How much does it cost for …
Knowing price per sq. ft. of carpet and tile will be important. Painting cost per room, kitchen replacement cost per linear foot. cost per square for roof replacement. Average cost for a bathroom upgrade. Etc etc.
While much of this appears to be guess work, as you become experienced in what prices are for renovation it becomes much easier to pin down an accurate estimation.
TIP: keep a log of all these prices so you can easily reference them in the future, breaking these costs down to a per room basis or per sq. ft. or per linear foot basis will make creating a budget for your next flip much easier.
Having a contingency fund is also paramount
There is no way even the most experienced investor can account for every little expense that will occur when renovating a property because there are always unknown circumstances that appear when you start opening up walls and moving things around.
So how much for a contingency fund?
Again no one size fits all and depending on where you are renovating, the renovations cost etc. this may vary. I typically will add 10 to 15% to total renovation costs.
Budgeting: don’t forget your holding (6 months recommended) acquisition and liquidation costs
Financing costs: (If you financed assume 6 months)
- HOA fees
- Utility bills
Acquisition: closing cost on the purchase, title insurance, financing points for loan, etc.
Liquidations costs: closing cost on the sale, title insurance for the new buyers if required in your area. Realtor and or attorney fees.
Meanwhile your renovations are being performed…
While your renovation team is busy doing the updates you should be prepping for your exit strategy:Have your Realtors in place and have the marketing all lined up.
Tip: usually on your home renovation shows they get the house all fixed up and then do the yard work at the last minute.
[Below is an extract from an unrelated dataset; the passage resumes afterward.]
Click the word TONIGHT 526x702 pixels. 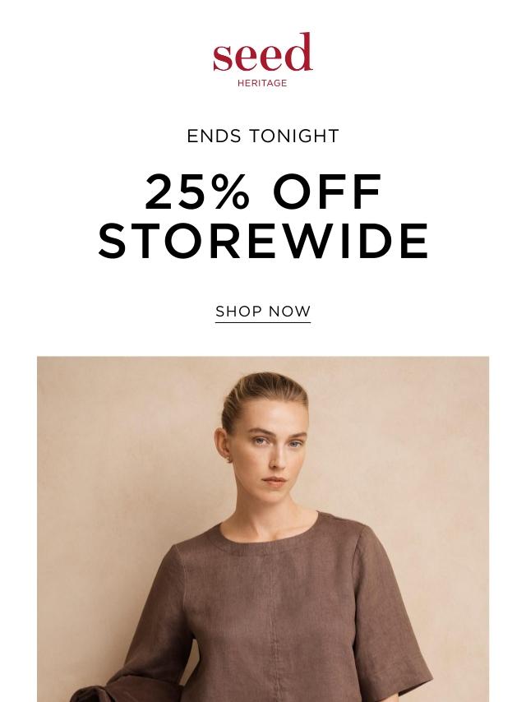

I prefer the opposite. Draw attention to your flip by doing exterior first. People watching the property will see a nice change and will eagerly wait to see what you do to the rest of the property. People buy curb appeal, it is always the first thing they see so get the curb appeal looking great first then you can start marketing early.
As the renovations are nearing completion you will also be nearing the end of your time commitment for this property. So this is a great time to start looking for the next flip. With all your real estate TEAM members in place you should have trained them as well what you want within a flip and they all should be eyes and ears on the market watching for you
Hopefully you stayed on budget and stuck to your plan. With the property complete and all realtors in place market and sell the property. Your advance diligence should have told you how to price it, but as weeks or months have passed you will want to revisit the latest comparable to see where you are at. Price to match the market, do not price to match your emotions. The house will sell for what the market will bear.
Time to repeat: take what you learned and duplicate what works and make adjustments to those things that did not work so well. Document these successes, create your punch list.
Your future flips will be easier and perhaps more profitable.